FIG. 1 is a schematic diagram of a refrigeration process of a single-cooled air conditioner in the prior art;

fig. 2 is a schematic diagram illustrating a cooling and heating process of an air conditioner according to some embodiments of the present utility model.

In the drawing the view of the figure,

1. an indoor heat exchanger; 2. an outdoor heat exchanger; 3. a throttle assembly; 4. a compressor; 5. 5, a circulating pump; 6. a first control valve; 7. and a second control valve.

Detailed Description

The following describes in further detail the embodiments of the present utility model with reference to the drawings and examples. The following examples are illustrative of the utility model and are not intended to limit the scope of the utility model.

In the description of the present utility model, it should be understood that the terms "center of gravity", "longitudinal", "lateral", "length", "width", "thickness", "upper", "lower", "front", "rear", "left", "right", "longitudinal", "transverse", "top", "bottom", "inner", "outer", "and" etc. indicate orientations or positional relationships based on the orientations or positional relationships shown in the drawings, are merely for convenience in describing the present utility model and simplifying the description, and do not indicate or imply that the device or element referred to must have a specific orientation, be configured and operated in a specific orientation, and thus should not be construed as limiting the present utility model.

Furthermore, the terms "first," "second," and the like, are used for descriptive purposes only and are not to be construed as indicating or implying a relative importance or implicitly indicating the number of technical features indicated.

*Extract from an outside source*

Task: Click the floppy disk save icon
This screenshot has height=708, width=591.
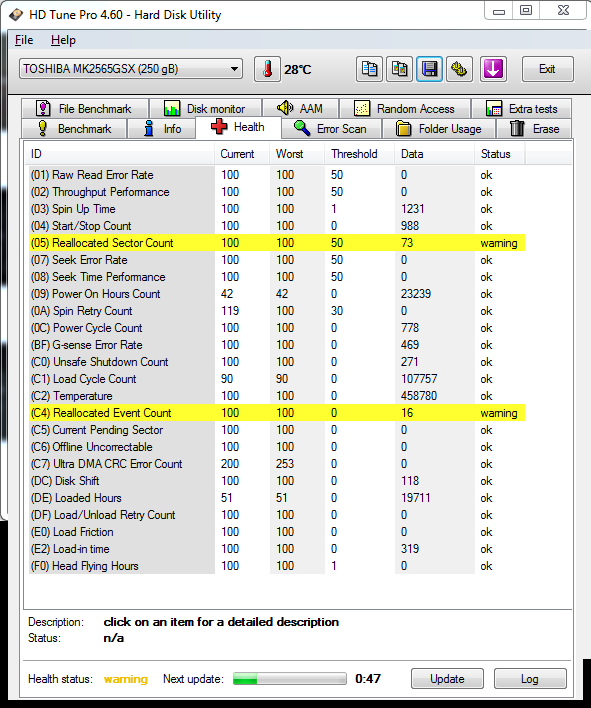Action: [429, 69]
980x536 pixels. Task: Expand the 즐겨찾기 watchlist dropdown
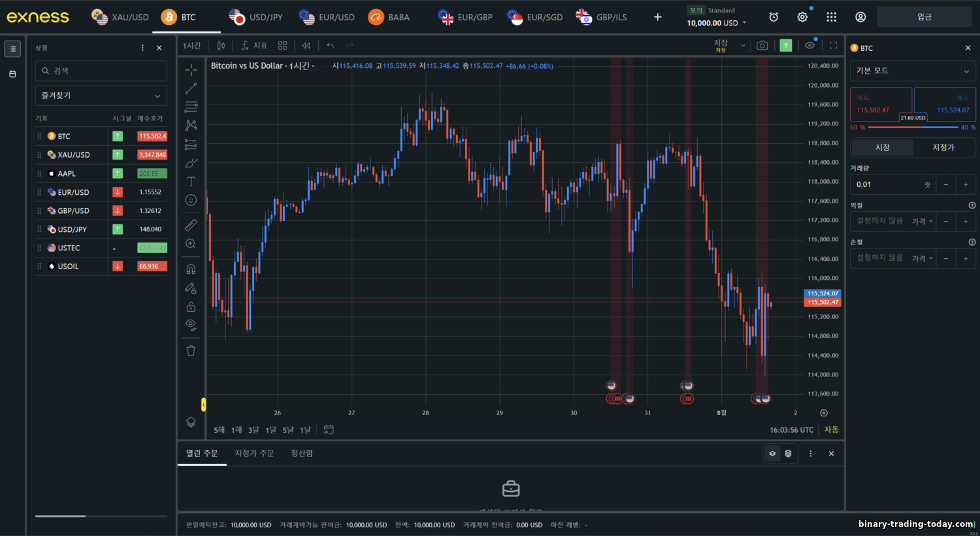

Thus, a feature defining "a first" or "a second" may explicitly or implicitly include one or more such feature. In the description of the present utility model, the meaning of "a plurality" is two or more, unless explicitly defined otherwise.

In the present utility model, unless explicitly specified and limited otherwise, the terms "mounted," "connected," "secured," and the like are to be construed broadly, and may be, for example, fixedly connected, detachably connected, or integrally formed; can be mechanically or electrically connected; can be directly connected or indirectly connected through an intermediate medium, and can be communicated with the inside of two elements or the interaction relationship of the two elements. The specific meaning of the above terms in the present utility model can be understood by those of ordinary skill in the art according to the specific circumstances.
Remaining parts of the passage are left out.